Around 180 — a curated mix of major world capitals, top-15 cities by metro population, US cities over 500K, and a handful of smaller standouts. Not exhaustive, but broad enough that you don't see the same five cities every spin.

What size buckets does it use?

Megacity (5M or more, metro), large (1M–5M), medium (100K–1M), and small (under 100K). The cutoffs are deliberately round and standard — 5M is the UN's megacity threshold. Population figures are metro-area where applicable, since that's how cities are most commonly compared.

Can I limit it to one country?

Yes. The country dropdown lists countries with multiple entries in the pool — US, India, China, Brazil, and the like. Pick a country and every result will be from there. To pick any city across the entire world, leave it on "Any country."

Why isn't my hometown in the list?

The pool is curated, not exhaustive. We include capital cities, megacities, and top-N-by-population entries. If your home city is under 100K and not a national capital, it's probably not there. Email [email protected] if you think a notable city is missing — the list gets refreshed periodically.

Where do the population numbers come from?

Round, widely-cited figures from public sources — UN World Urbanization Prospects, national census bureaus, and city-government statistics. They're metro-area where that's the conventional unit, city-proper for smaller entries. Approximate, updated periodically, plenty good for trivia or filtering.

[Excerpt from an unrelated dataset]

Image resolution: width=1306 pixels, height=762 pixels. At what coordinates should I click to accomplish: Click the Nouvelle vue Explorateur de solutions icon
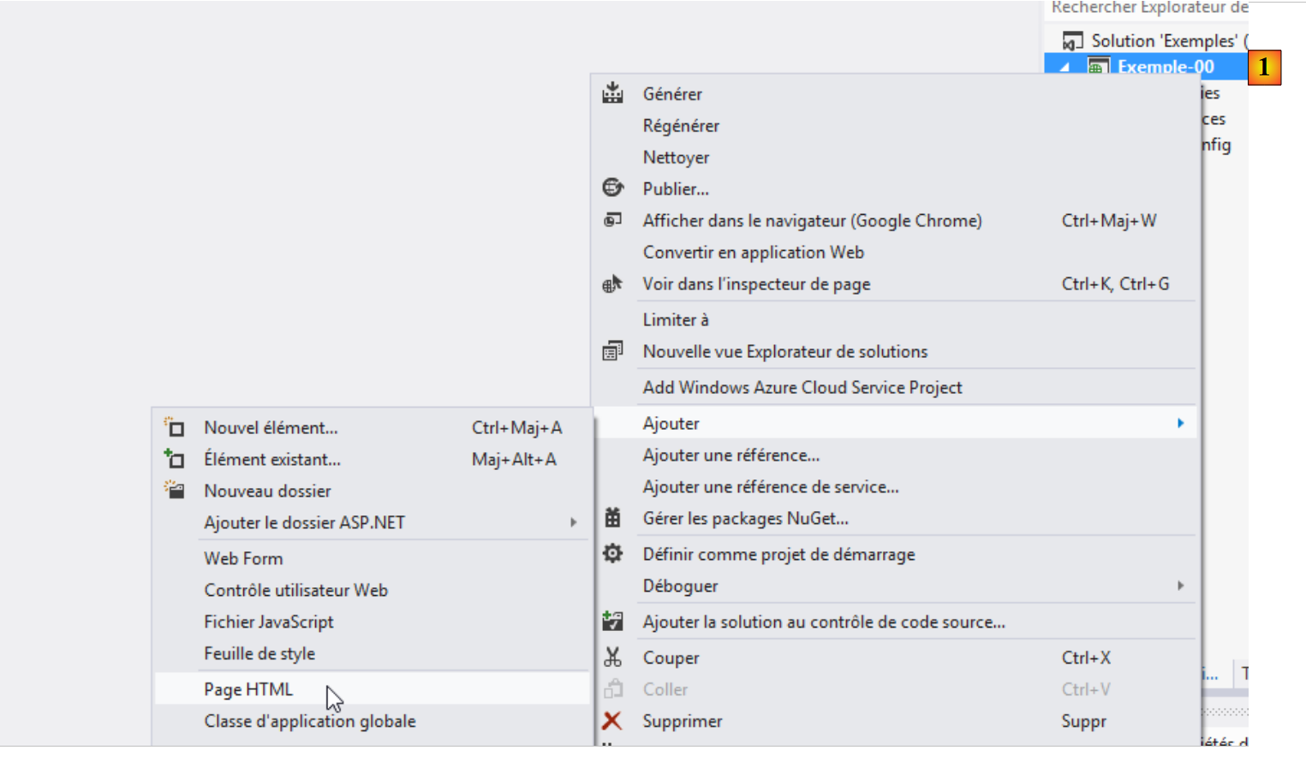[612, 351]
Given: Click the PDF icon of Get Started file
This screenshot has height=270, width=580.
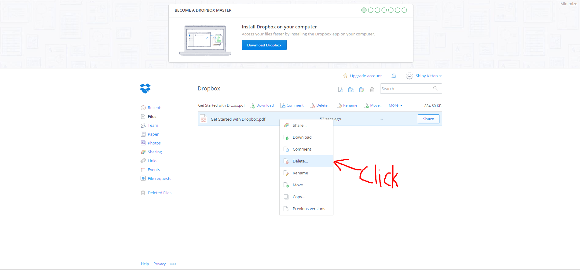Looking at the screenshot, I should coord(204,119).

Can I get more than one city at a time?

Yes. Set count up to 10. Each batch is drawn without replacement so you'll never see the same city twice in one round. Good for assigning research projects, building a multi-city travel itinerary, or generating mock data for QA testing.

Is this random pick actually fair?

Yes. We use crypto.getRandomValues with rejection sampling — same source banks use for keys. Every city in your filtered set has an exactly equal probability. No size-weighting, no bias toward English names, no popularity weight.